Tutorials
There will be two hands-on tutorials. Please see details below.
inlabru
Description
One of the challenges with spatial and spatio-temporal modelling with latent Gaussian fields is how to translate mathematical models into code and computational package interfaces. Whereas the R-INLA package gives users access to complex modelling and inference, it was clear early on that, in particular, spatial and spatio-temporal latent models, and complex observation models such as point process patterns would benefit from an interface that could automate most of the tedious data wrangling necessary to convert data and models into INLA formats. The inlabru package (https://inlabru-org.github.io/inlabru/) was developed with the goal of facilitating spatial model specification in particular, but has since expanded from the GAM-like model class to more general nonlinear predictor expressions, implements a log Gaussian Cox process likelihood for modelling univariate and spatial point processes.
This tutorial will show how model components are specified with general inputs and mapping methods to the latent variables, and how linear and non-linear model predictors are specified via general R expressions, with separate expressions for each observation likelihood model in multi-likelihood models. In addition, it will demonstrate how to extract the estimation results and perform posterior prediction and plotting. See Fabian E. Bachl, Finn Lindgren, David L. Borchers, and Janine B. Illian (2019), inlabru: an R package for Bayesian spatial modelling from ecological survey data, Methods in Ecology and Evolution, British Ecological Society, 10, 760–766, doi:10.1111/2041-210X.13168, or the most recent manuscript https://arxiv.org/abs/2407.00791(2024).
Packages needed
R (>= 4.4.2), inlabru, INLA (“testing” version), fmesher, sn, sf, terra, tidyterra, INLAspacetime (including their dependencies).
About the instructor: Professor Lindgren’s research focuses on spatial and spatio-temporal stochastic models, environmetrics, and computational methods and software. Among many others, he co-authored the influential paper “An Explicit Link Between Gaussian Fields and Gaussian Markov Random Fields: The Stochastic Partial Differential Equation Approach,” published in the Journal of the Royal Statistical Society: Series B. Professor Lindgren has contributed to the development of several R packages, including INLA for Bayesian latent Gaussian models and inlabru, a user-friendly interface for INLA with additional features.

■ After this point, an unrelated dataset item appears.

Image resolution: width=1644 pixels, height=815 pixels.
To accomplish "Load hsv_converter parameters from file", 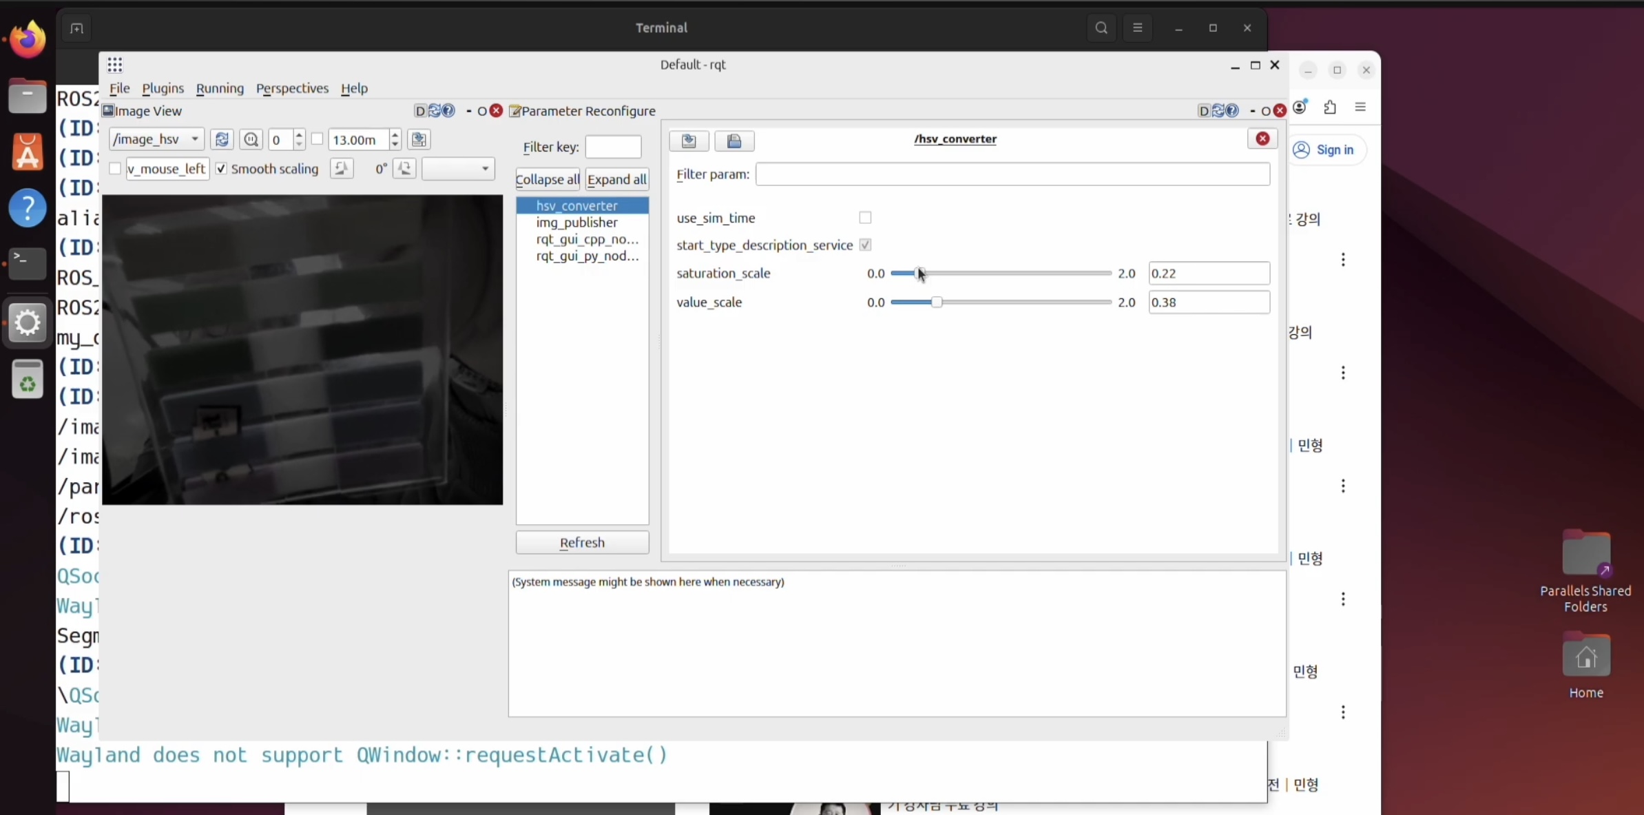I will coord(689,141).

Statistical modeling on networks using MetricGraph
By David Bolin and Alexandre De Bustamante Simas
Description
There is an increasing interest in geostatistical modeling on metric graphs, such as street or river networks. Motivated by this, the course provides an introduction to statistical modeling on metric graphs using the MetricGraph package in R. Participants will learn the fundamental concepts of metric graphs and how to build metric graphs from various real-world data sources, such as OpenStreetMap, SSN river data, and TomTom traffic data.
In addition to building and manipulating metric graphs, participants will learn how to add and integrate external data into metric graphs and explore data visualization techniques using ggplot2, plotly and leaflet. The course also introduces participants to mixed effects models and log-Gaussian Cox processes on metric graphs, including Gaussian random fields such as the Whittle-Matérn fields, and demonstrates how to fit these models using the MetricGraph package in combination with R-INLA and inlabru.
Packages needed
MetricGraph, inlabru, INLA, leaflet, mapview, viridis, fmesher, sf, rSPDE
About the instructors:
David Bolin is an Associate Professor of Statistics and Affiliate Professor of Applied Mathematics and Computational Sciences at KAUST. Before joining KAUST, he held positions at Chalmers University of Technology and the University of Gothenburg, where he earned the title of Docent in Mathematical Statistics. Bolin’s research focuses on stochastic partial differential equations (PDEs) and their applications in statistics, with an emphasis on developing computationally efficient tools for modeling non-stationary and non-Gaussian processes.
Alexandre B. Simas is a Research Scientist in the Statistics Program at KAUST. Before joining KAUST, he was an Associate Professor at the Federal University of Paraíba in Brazil. His research focuses on stochastic analysis, spatial statistics, and partial differential equations, with a recent emphasis on random fields on metric graphs. Simas has contributed to the development of practical tools, such as the MetricGraph package, co-developed with David Bolin and Jonas Wallin, which connects theoretical foundations with applied statistical modeling on complex spatial structures.